Hier matin, quelque part à Marseille.
Sur la terrasse de l'appartement que mon homme et moi avons investi à Marseille, je sirote un verre de chardonnay, je songe au verre de bonheur, le joli nom du vin sud-africain que j'avais acheté au Cap et bu à la santé de l'amie qui m'avait aidé dans mon escapade en forme de coup de lune, au bout du monde. Bercé par la petite danse du store bleu et le tac-tac des rouges-gorges dans le jardin de la résidence, je pense aux petits riens que je moissonne chaque jour.
Cueillir les tomates vertes qui deviendront tarte salée, confiture ou chutney.
Troquer les outils modernes contre un bloc de papier et un stylo pour rédiger la lettre à une amie.
Me faire lire les lignes de la main par une cliente et la prendre dans mes bras pour lui dire au revoir prenez soin de vous.
Accepter la gentille invitation à s'abreuver au beaujolais chez Joëlle et Julia qui ont mis les petits plats dans les grands.
Boire le soleil du matin.
Humer le parfum d'une rose.
M'abîmer dans la lecture d'un roman.
Acheter une vieille boîte en fer verte et lui trouver un usage.
Me rouler par terre pour jouer avec la chienne.
Contre vents et marées, qu'il giboule ou qu'il mistrale, je continue de m'émerveiller des petits riens du quotidien, des premières fois à tout âge, des mêmes nuages qui rosissent ou s'effilochent sous mes yeux ébaubis.
Je ne manque hélas pas de maugréer contre le sombre cornichon qui jette n'importe quoi n'importe où, qui consomme à tout-va sans agiter son neurone, qui bouscule, qui insulte, qui se croit seul au monde, qui gaspille sa misérable et courte vie à pourrir celle des autres.

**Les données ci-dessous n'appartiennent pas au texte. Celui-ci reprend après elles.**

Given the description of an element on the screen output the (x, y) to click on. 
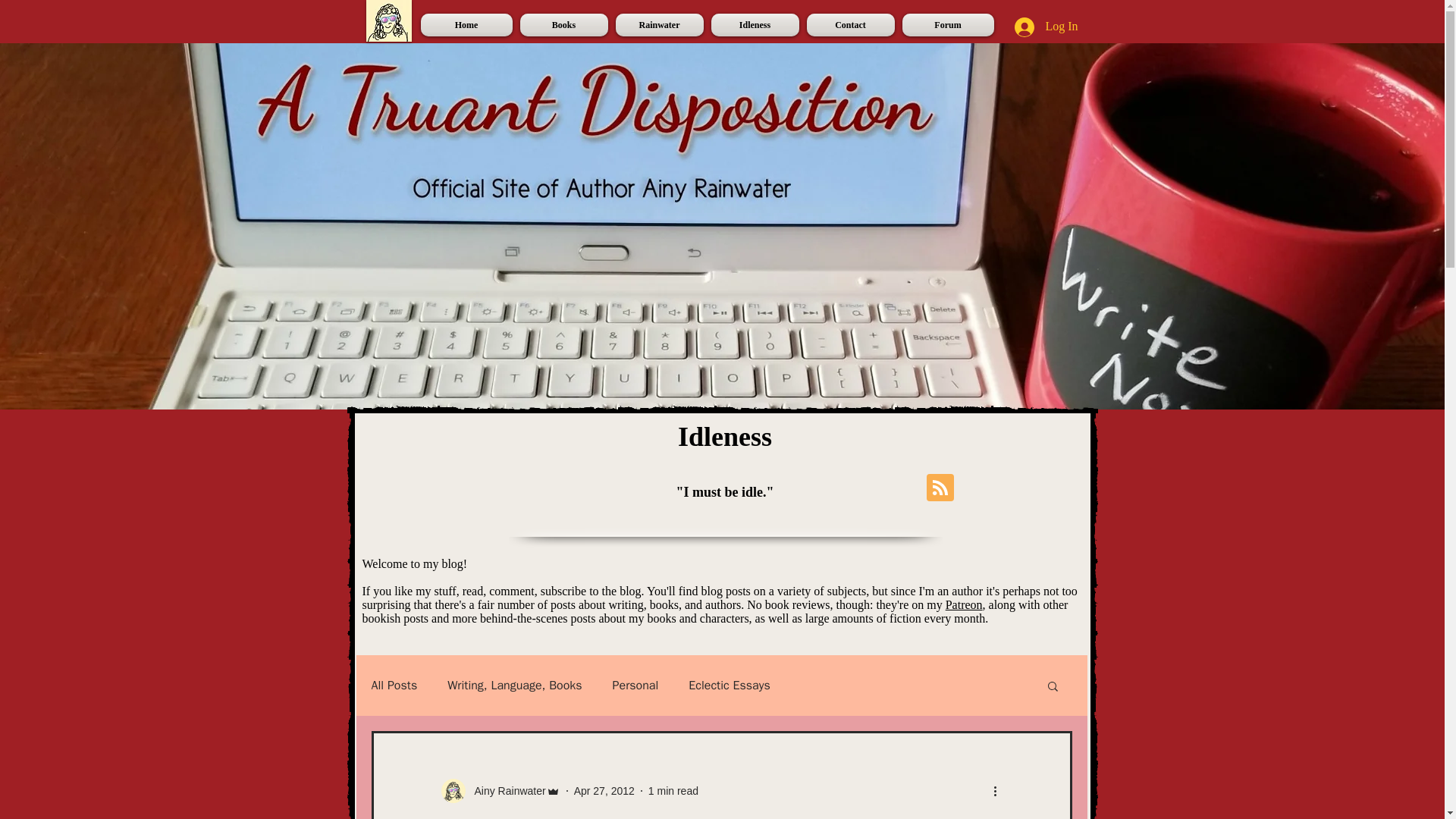
Ainy Rainwater (505, 790)
Log In (1045, 26)
Patreon (963, 604)
Writing, Language, Books (513, 685)
Ainy Rainwater (500, 790)
All Posts (394, 685)
Books (563, 24)
1 min read (672, 789)
Idleness (754, 24)
Eclectic Essays (729, 685)
Contact (850, 24)
Apr 27, 2012 (603, 789)
Forum (945, 24)
Rainwater (658, 24)
Personal (635, 685)
Given the description of an element on the screen output the (x, y) to click on. 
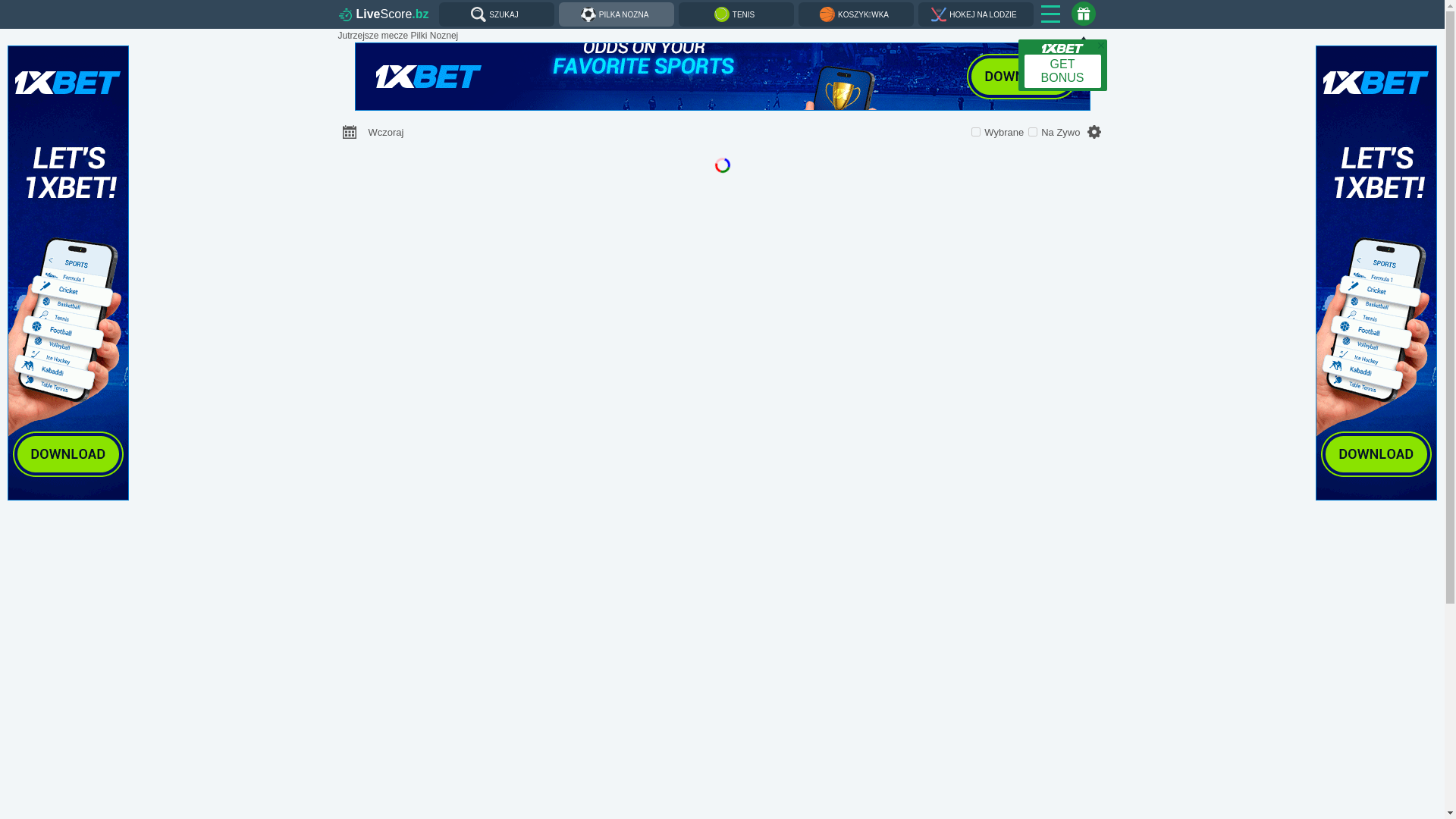
PILKA NOZNA Element type: text (616, 14)
GET BONUS Element type: text (1061, 64)
HOKEJ NA LODZIE Element type: text (975, 14)
Click! Element type: hover (67, 274)
Click! Element type: hover (1376, 274)
TENIS Element type: text (735, 14)
Wczoraj Element type: text (386, 131)
Live
Score
.bz Element type: text (384, 14)
Click! Element type: hover (721, 77)
Given the description of an element on the screen output the (x, y) to click on. 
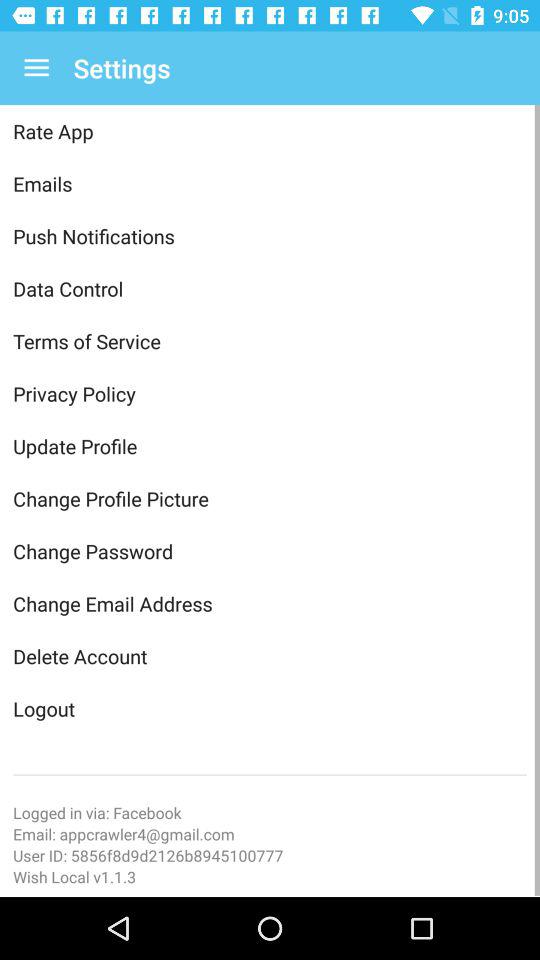
open the item below data control icon (269, 341)
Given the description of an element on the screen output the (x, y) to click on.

Pas plus tard qu'avant-hier au marché. Une dame et son toutou. J'interpelle la dame :
- Vous avez perdu quelque chose, dis-je, désignant le bel étron fumant de son compagnon à quatre pattes.
S'ensuit un dialogue de sourds. J'ai mis le nez de la dame dans le caca de son chien, elle se justifie, m'abreuve d'arguments de m----. Bah voyons, dis-je, faisons n'importe quoi, puisque d'autres comme vous salissent la voie publique, continuons.
Autour de nous, personne ne moufte. Je pisse dans un violon mais j'ai dit à la cornichonne le fond de ma pensée.
Au supermarché, en bas de chez-nous, un olibrius resquille et se retrouve en tête de file. J'ai la mauvaise idée de ramener ma fraise pour lui faire savoir qu'il y a quelques règles à respecter en ce bas-monde : dire bonjour, merci, et faire la queue comme tout le monde. Même dialogue de sourds.
- Les règles sont faites pour être enfreintes, éructe-t-il.
- Ah ?! Dans ce cas, pourquoi passer par la caisse ? Partez sans payer, dis-je sous le regard circonspect des deux caissières.
- Ah mais non, je suis voisin, fanfaronne le gars.
Les bras m'en tombent. Je les ramasse et je rentre chez moi.
Au diable la crétinerie. Au diable la crotte qui fait office de comprenette à la dame ou au gars.
Revenons à nos moutons, revenons au goût des merveilles.
Je n'avais pas prévu de proposer à Amelia la lecture du billet précédent (lien). Je craignais d'empiéter, de surprendre et décevoir. J'improvise. Elle est débordée mais toujours professionnelle et cordiale. Dans la file qui mène à son comptoir, j'ai derrière moi quatre ou cinq clients qui trépignent d'impatience. Mon tour venu, je dis bonjour comment allez-vous ? Elle répond ça va bien merci; comme vous le constatez, comme d'habitude, rien ne fonctionne. Je parle à voix basse : j'ai écrit une petite chronique où vous apparaissez, je vous rassure, je n'ai mentionné ni xxxxxxx ni xxxxxxx. Je peux vous l'envoyer par mail ? Un immense sourire illumine son visage. Elle ne sait comment me remercier, se dit très touchée, elle a hâte de lire ça.
Les emplettes sous le bras, je m'en vais m'asseoir à une table de café pour poser sur le papier le brouillon de ce billet.